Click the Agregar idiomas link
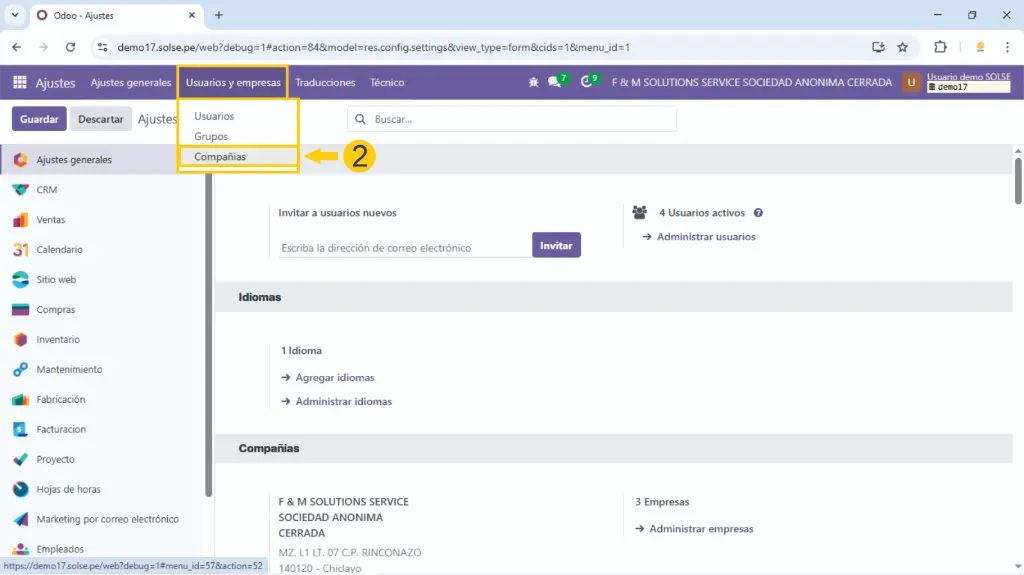click(x=335, y=378)
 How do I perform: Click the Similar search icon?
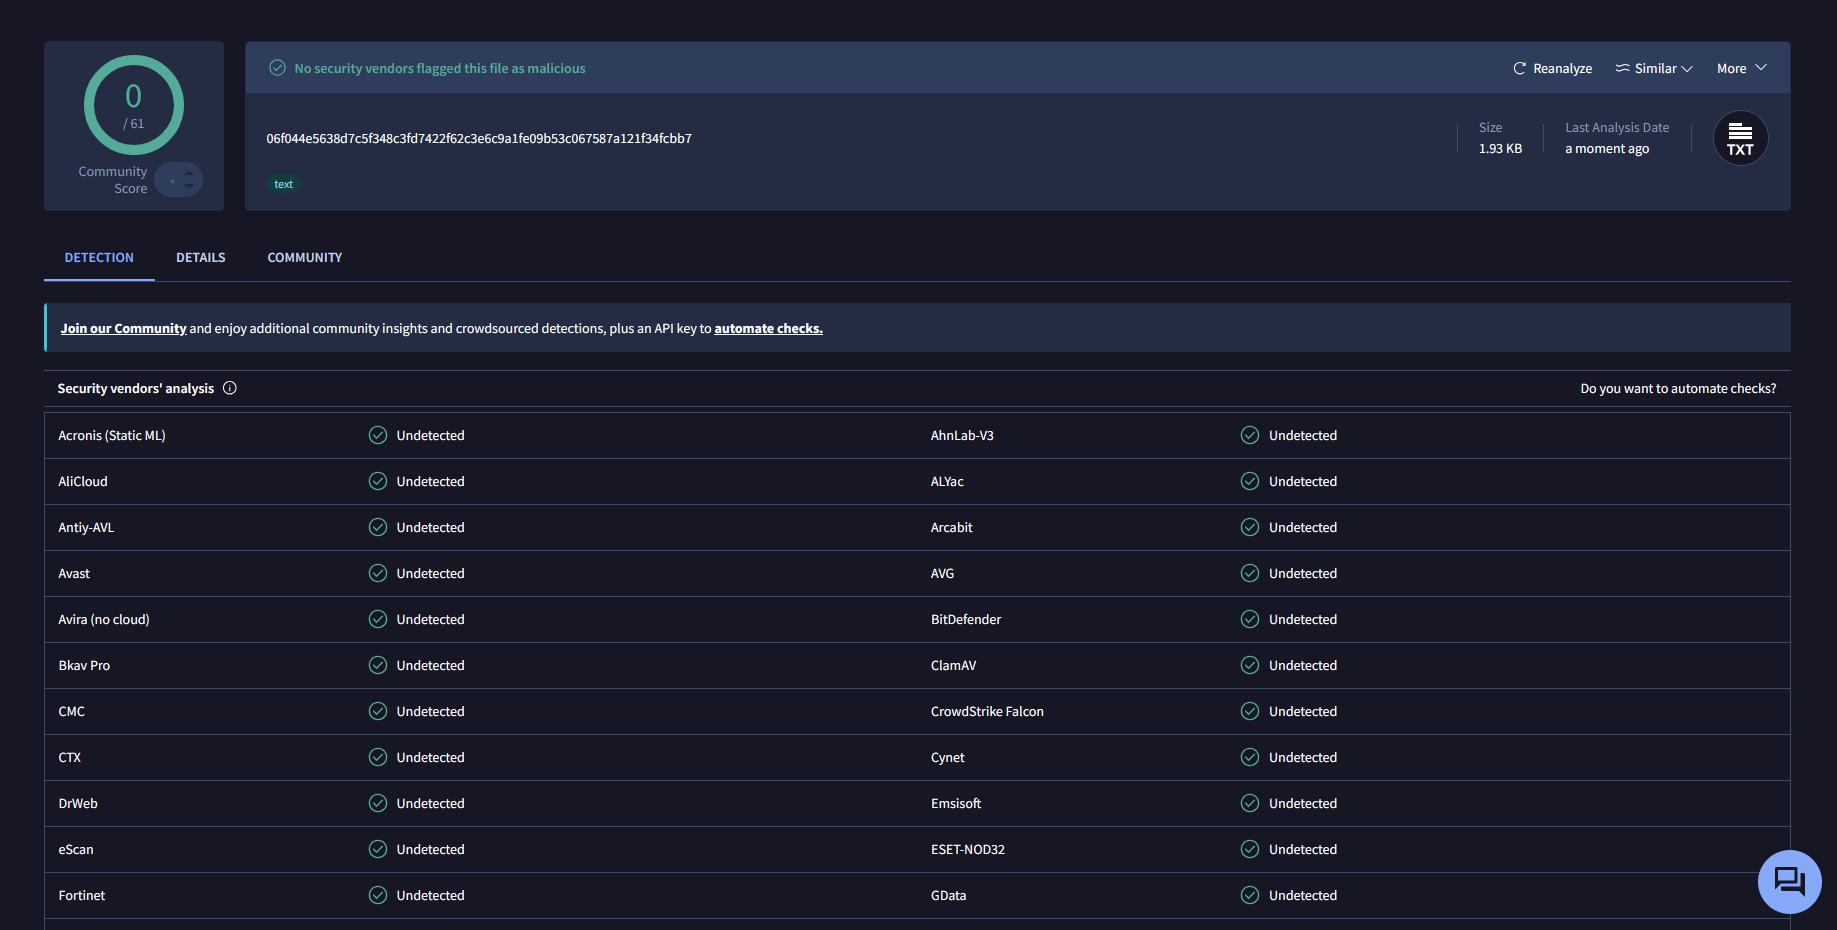coord(1622,68)
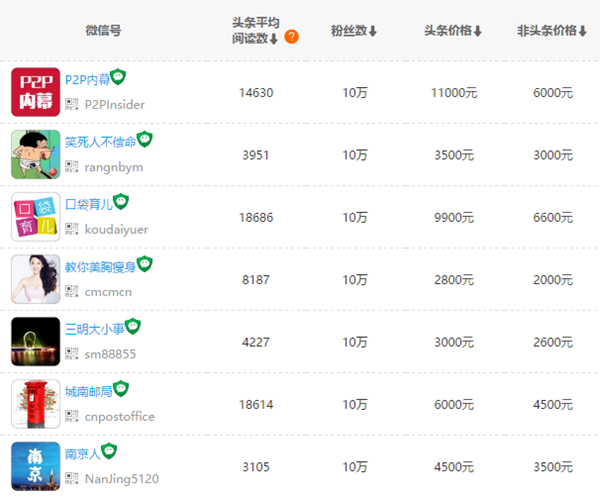
Task: Click green verified badge next to 笑死人不偿命
Action: tap(145, 139)
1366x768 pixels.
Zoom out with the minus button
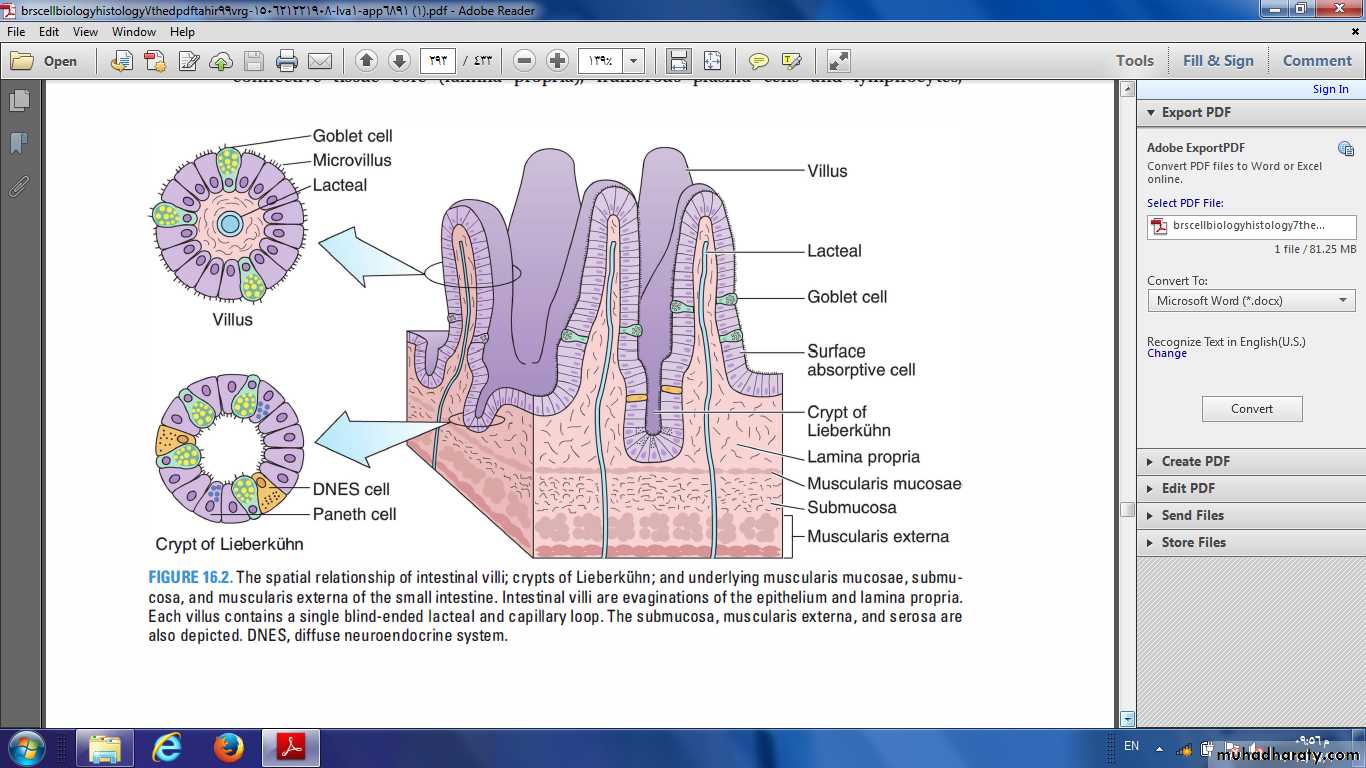click(525, 61)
------------------------------------
▶ [WORK TO BE COMPLETED]:
Omit the pictures and restate the rest of the records verbatim.

▶ [SOLUTION TO THE PROBLEM]:
Click the Agregar idiomas link
click(x=335, y=378)
 How do I perform: Click the Similar search icon?
coord(1622,68)
Task: Click green verified badge next to 笑死人不偿命
Action: tap(145, 139)
1366x768 pixels.
Zoom out with the minus button
click(525, 61)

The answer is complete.